TASK DATA =
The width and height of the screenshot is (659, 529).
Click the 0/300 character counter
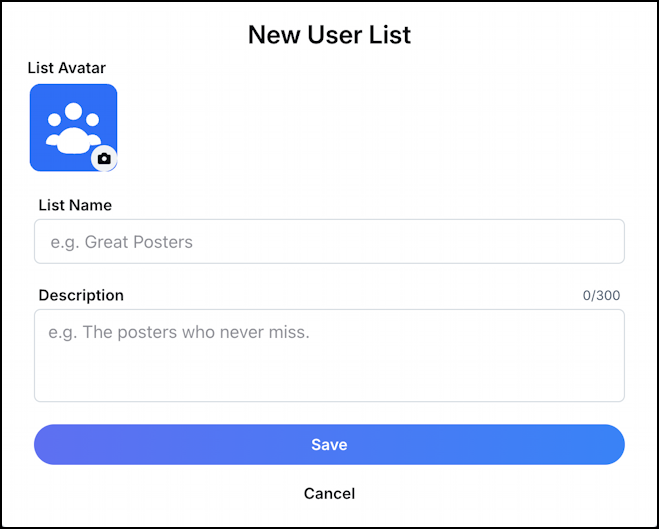click(x=601, y=295)
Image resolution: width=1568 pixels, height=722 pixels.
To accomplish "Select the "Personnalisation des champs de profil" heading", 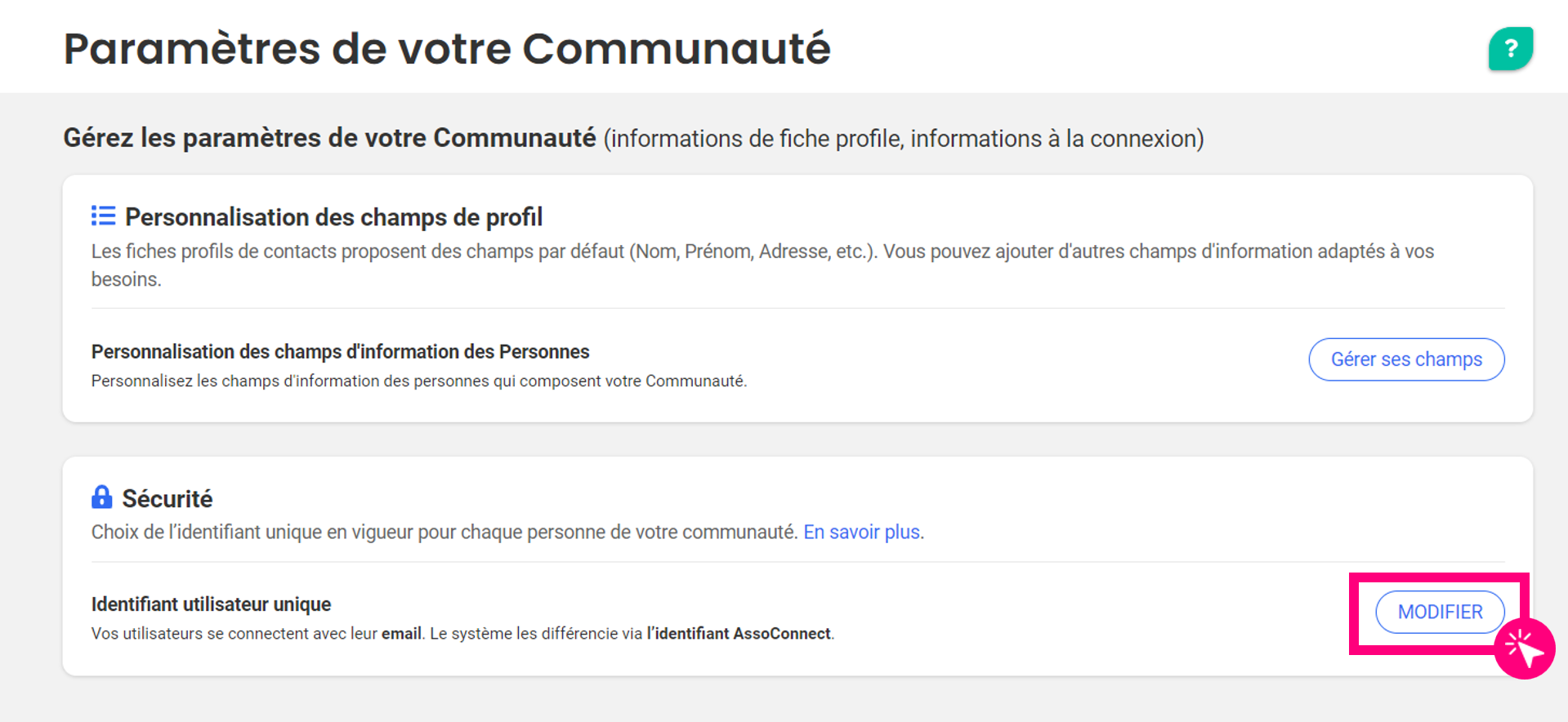I will [333, 217].
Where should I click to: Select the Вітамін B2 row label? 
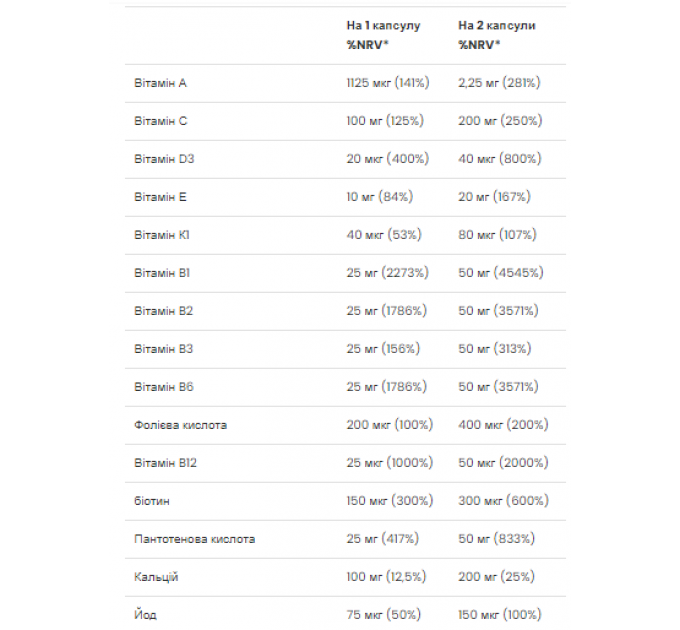tap(163, 311)
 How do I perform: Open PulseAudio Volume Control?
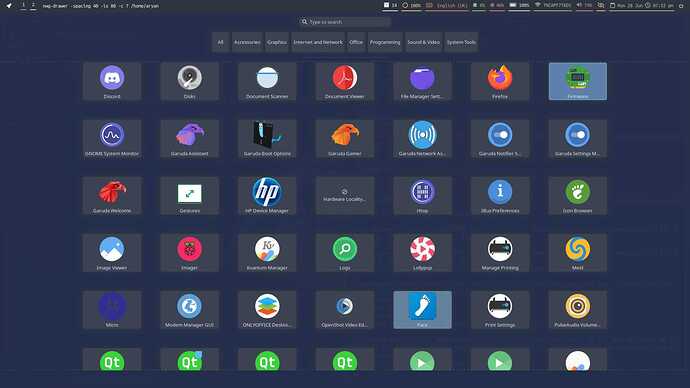click(x=577, y=310)
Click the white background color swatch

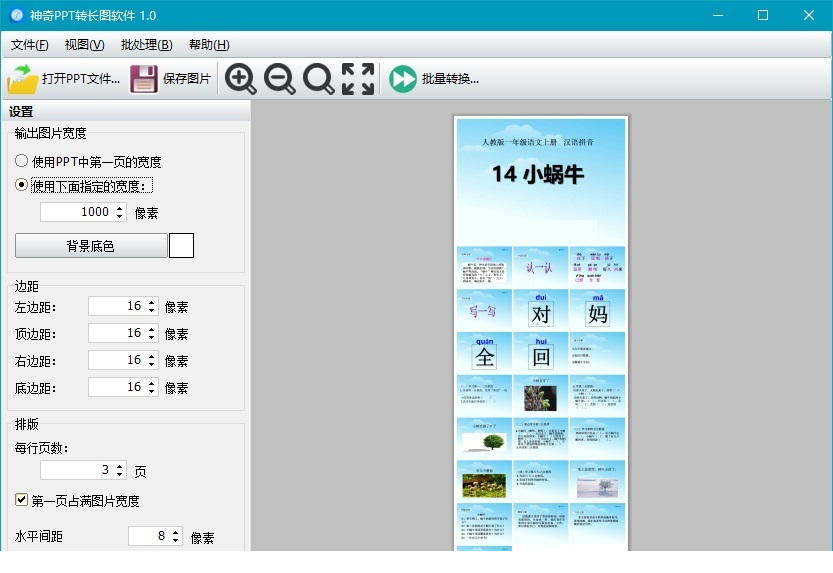(x=181, y=245)
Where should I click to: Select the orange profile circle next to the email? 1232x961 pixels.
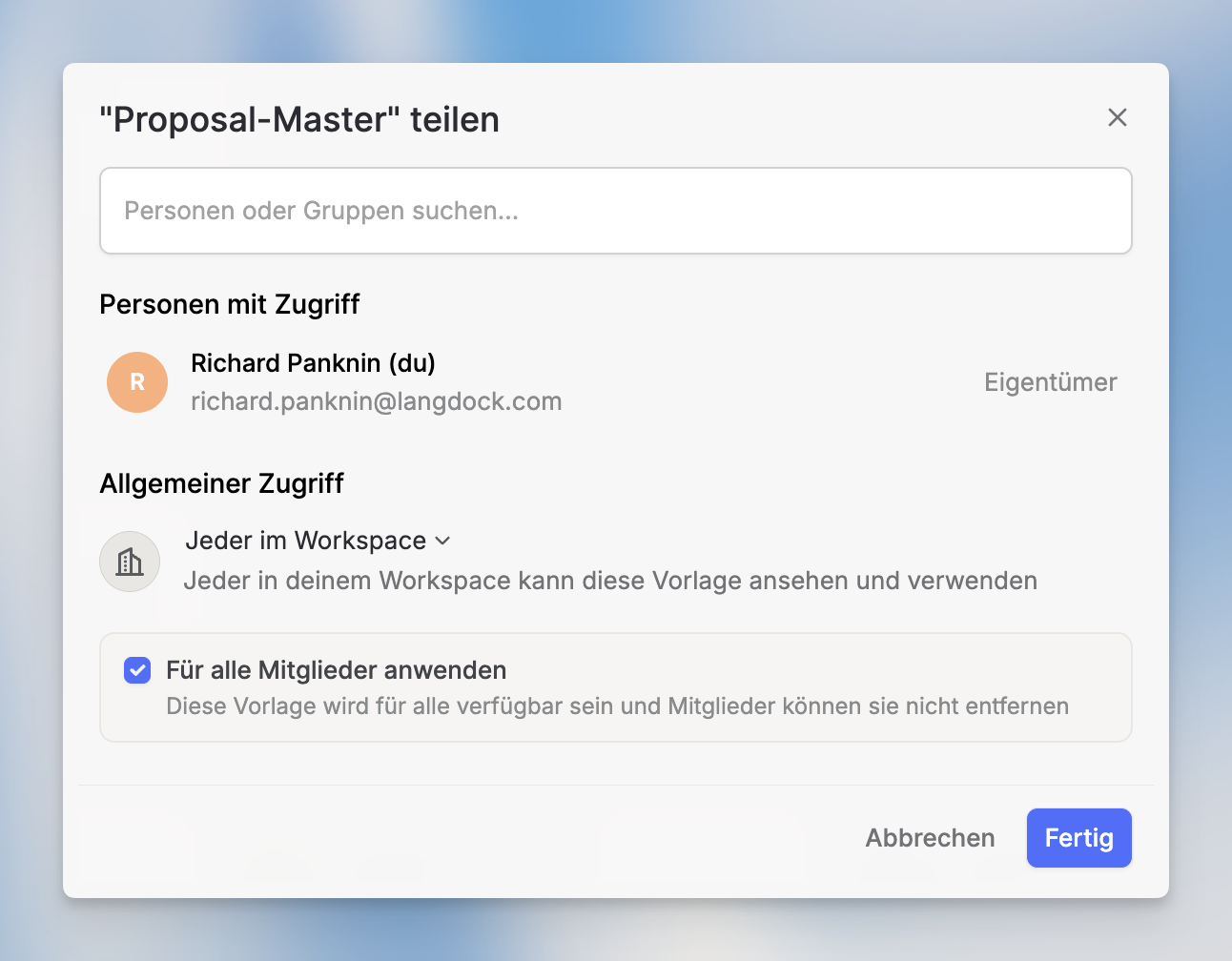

DIRECTIONS FOR THIS TASK =
In the entries above, find each line that includes the string "width" and copy it.

ANSWER BELOW =
The width and height of the screenshot is (659, 529).
Image resolution: width=1568 pixels, height=722 pixels.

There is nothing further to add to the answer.